There’s an interesting blog post over at TofinoSecurity.com that looks at the cost of SCADA security. The author, Frank Williams, identifies the need for risk assessment as a key starting point for making decisions on security upgrades, but doesn’t go into a great deal of detail on how that is done. I have an interesting thought experiment here for chemical facilities that addresses that issue in a little more detail.
ACME Control Systems PLCs
Our friends at ACME Control Systems have just introduced a new line of high-security PLCs (HSPLC). These PLCs have a number of interesting design features that help to ensure that when installed in a properly designed control system with a secure communications system that the operations of the PLCs are protected against unauthorized changes to their operation and provide security system alerts when such unauthorized changes are attempted.
Along with the HSPLCs ACME has an upgraded high-security HMI and a secure Ethernet communications protocol that they are offering as an upgrade to their standard control system. The upgrades on the HMI and Ethernet systems are modestly priced, but each new PLC costs about four times the current installed cost of existing PLCs.
As the head control systems engineer and designated control system security manager for Tetramethyl Death Chemicals you are excited about the possibility of actually having a secure control system until you realize that your current equipment budget will only allow the purchase of the system upgrades and a limited number of HSPLCs. How do you determine which PLCs to replace?
Ranking PLC Vulnerabilities
With any kind of luck this type of scenario will be played out in any number of chemical facilities in the not too distant future. Wholesale replacement of entire control systems will just not be practical for large chemical facilities. With the long expected life-times of control system components I would expect that high-security PLCS and other control system components will probably be replaced piecemeal. A methodology will need to be developed to determine which components need to be replaced with high-security drop-ins first. Each PLC will have to be ranked based upon its risk ranking.
While changing out the oldest least secure PLC’s seems to be an obvious choice, I think that it is more important to evaluate each PLC on the basis of the consequences of a successful cyber-attack on that particular device; what could happen if a sophisticated cyber-terrorist were able to take control of the device.
We can start by assigning each consequence to one of four categories:
• Nothing costly can go wrong (a really limited category);
• Quality consequences (un-shippable product for instance);
• Local safety consequences (on-site personnel or equipment injured or damaged); and
• Off-site safety consequences (off-site personnel or equipment injured or damaged).
The last category is the one that society and politicians want us to pay the most attention to followed by the third category. Some management teams may switch the second and third in their priority rankings depending on the unit cost of the bad product. The corporate cost of minor injuries or equipment damage can quickly dwarfed by the cost of unsellable products.
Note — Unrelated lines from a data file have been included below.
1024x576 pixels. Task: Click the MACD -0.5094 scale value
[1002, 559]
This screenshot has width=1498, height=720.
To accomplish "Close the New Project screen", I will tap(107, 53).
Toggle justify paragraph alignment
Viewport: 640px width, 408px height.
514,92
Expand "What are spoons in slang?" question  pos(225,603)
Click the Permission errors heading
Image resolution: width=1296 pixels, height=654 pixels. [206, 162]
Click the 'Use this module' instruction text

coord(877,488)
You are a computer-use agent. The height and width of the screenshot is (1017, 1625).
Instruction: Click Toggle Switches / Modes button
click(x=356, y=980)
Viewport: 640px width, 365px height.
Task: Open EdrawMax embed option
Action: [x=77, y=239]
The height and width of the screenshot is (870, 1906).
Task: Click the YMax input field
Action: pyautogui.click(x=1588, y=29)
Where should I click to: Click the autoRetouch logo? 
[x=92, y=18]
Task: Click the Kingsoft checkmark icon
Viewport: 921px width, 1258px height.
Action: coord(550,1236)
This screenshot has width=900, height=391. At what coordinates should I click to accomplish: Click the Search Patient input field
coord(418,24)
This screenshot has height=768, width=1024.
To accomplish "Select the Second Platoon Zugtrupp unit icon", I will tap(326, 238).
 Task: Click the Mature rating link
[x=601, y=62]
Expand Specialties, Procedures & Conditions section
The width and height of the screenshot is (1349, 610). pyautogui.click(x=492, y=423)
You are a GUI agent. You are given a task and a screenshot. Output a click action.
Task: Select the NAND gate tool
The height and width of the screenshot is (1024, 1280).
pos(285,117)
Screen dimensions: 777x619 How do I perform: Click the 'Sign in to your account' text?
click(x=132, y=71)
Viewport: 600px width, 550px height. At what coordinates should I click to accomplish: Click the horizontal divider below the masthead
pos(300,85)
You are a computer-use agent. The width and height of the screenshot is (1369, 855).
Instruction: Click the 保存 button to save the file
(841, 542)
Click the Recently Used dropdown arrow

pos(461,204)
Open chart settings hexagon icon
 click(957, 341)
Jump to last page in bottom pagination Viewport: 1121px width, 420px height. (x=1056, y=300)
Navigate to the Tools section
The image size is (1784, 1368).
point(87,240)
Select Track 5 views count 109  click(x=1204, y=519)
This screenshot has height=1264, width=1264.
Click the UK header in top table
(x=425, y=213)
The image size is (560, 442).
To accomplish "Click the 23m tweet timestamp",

Assuming that the above list is appropriately risk ordered (highest risk at the bottom of the list) one would assume that replacing the PLCs in the final category would have the highest priority. Priority ranking within each category would then be necessary. That becomes a tad bit more complicated. If only one dangerous chemical is involved then it is just a matter of ranking the PLCs by the amount that could be released by a successful attack. As the number of dangerous chemicals becomes larger it quickly becomes obvious that not all releases are equally dangerous so some system of qualitative risk analysis will have to be employed. Attention to chemical interactions will also have to be included in this analysis.
Don’t Replace All PLCs
As one goes through this exercise it becomes readily apparent that there is no necessity to replace all of the PLCs in a facility. If the HMI is replaced with a high security version most attack modes are dealt with. If secure communications exist between the HMI, the main control software and the PLCs, then the attack possibilities are further restricted.
While it is still possible to attack vulnerable PLCs it becomes much more difficult and will require a great deal of effort and planning on the part of an attacker. This is no longer in the realm of script kiddies. Appropriately skilled attackers are only going to be interested attacking high-consequence targets; thus only those PLCs that have large consequences, mostly off-site consequences, associated with them will be targets. Replacing them with HSPLCs will essentially take care of the control system security problem.